* **Goal of the exercise**:
Could you filter the material and copy every line where the word "computer" occurs?
○ ○ ○ ○ ○
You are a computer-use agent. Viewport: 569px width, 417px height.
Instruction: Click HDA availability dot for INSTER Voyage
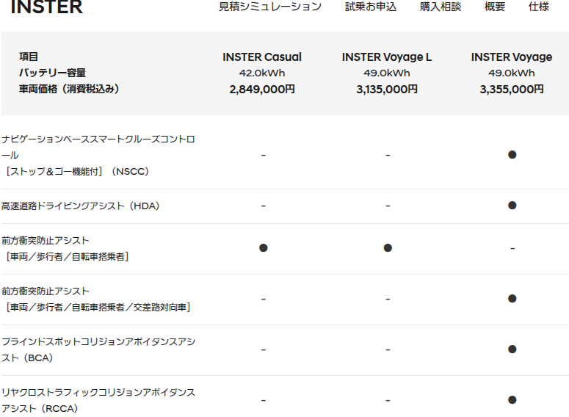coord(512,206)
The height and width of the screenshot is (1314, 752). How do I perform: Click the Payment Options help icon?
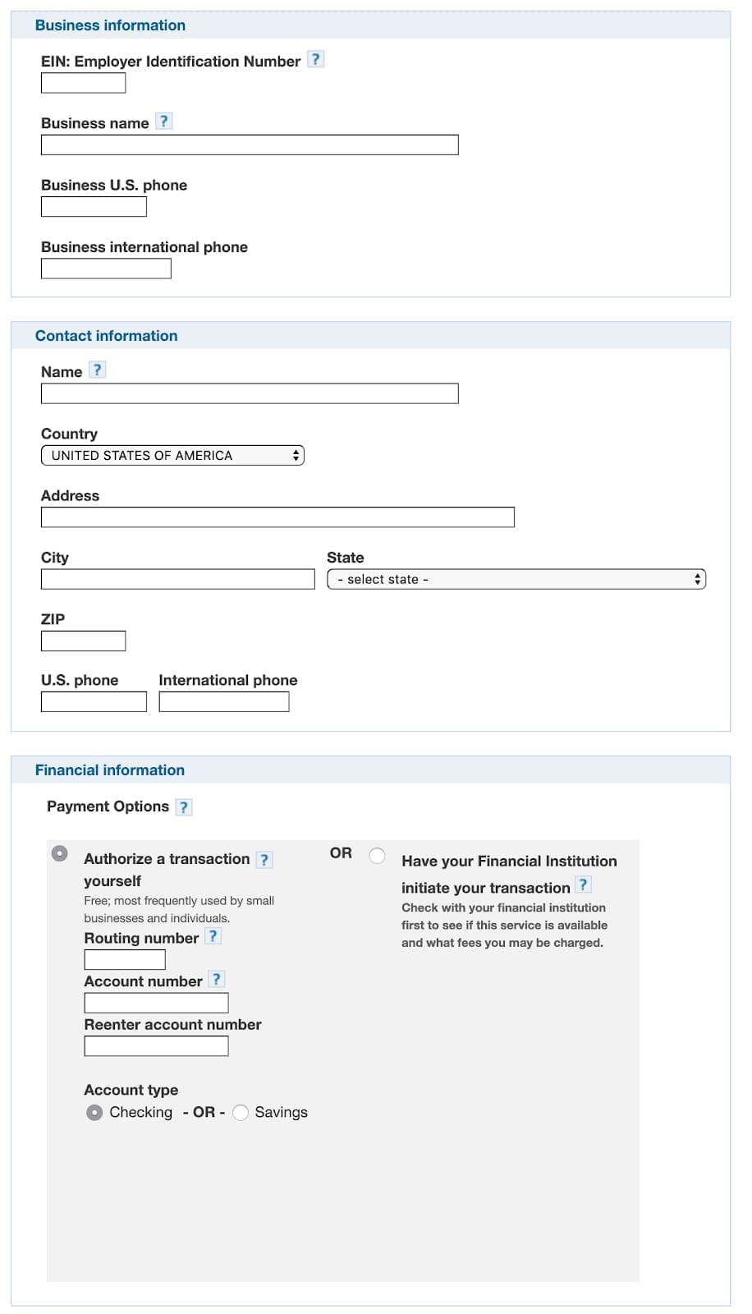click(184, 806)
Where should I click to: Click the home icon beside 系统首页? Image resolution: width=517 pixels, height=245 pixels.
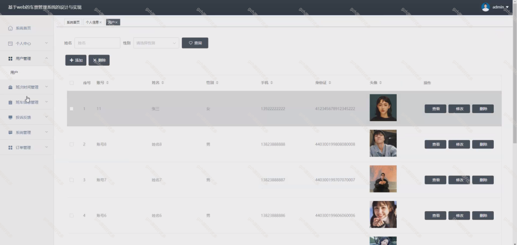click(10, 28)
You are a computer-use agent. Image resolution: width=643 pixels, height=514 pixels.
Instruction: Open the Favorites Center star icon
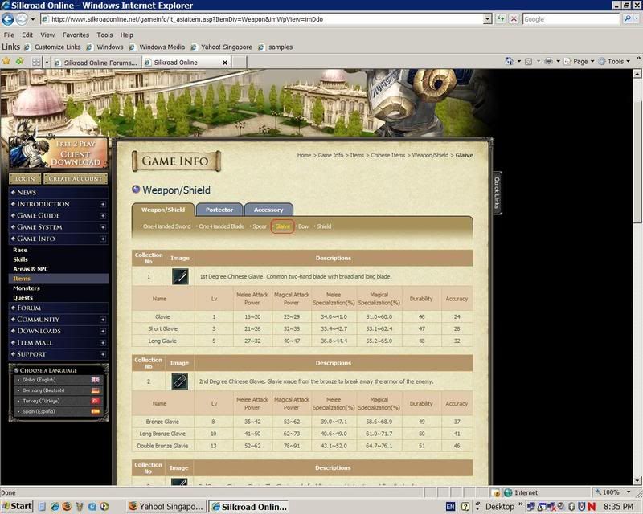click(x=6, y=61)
○ ○ ○ ○ ○
* **Exercise result**:
You are a computer-use agent. Viewport: 569px width, 417px height.
You are a computer-use agent. Image resolution: width=643 pixels, height=514 pixels.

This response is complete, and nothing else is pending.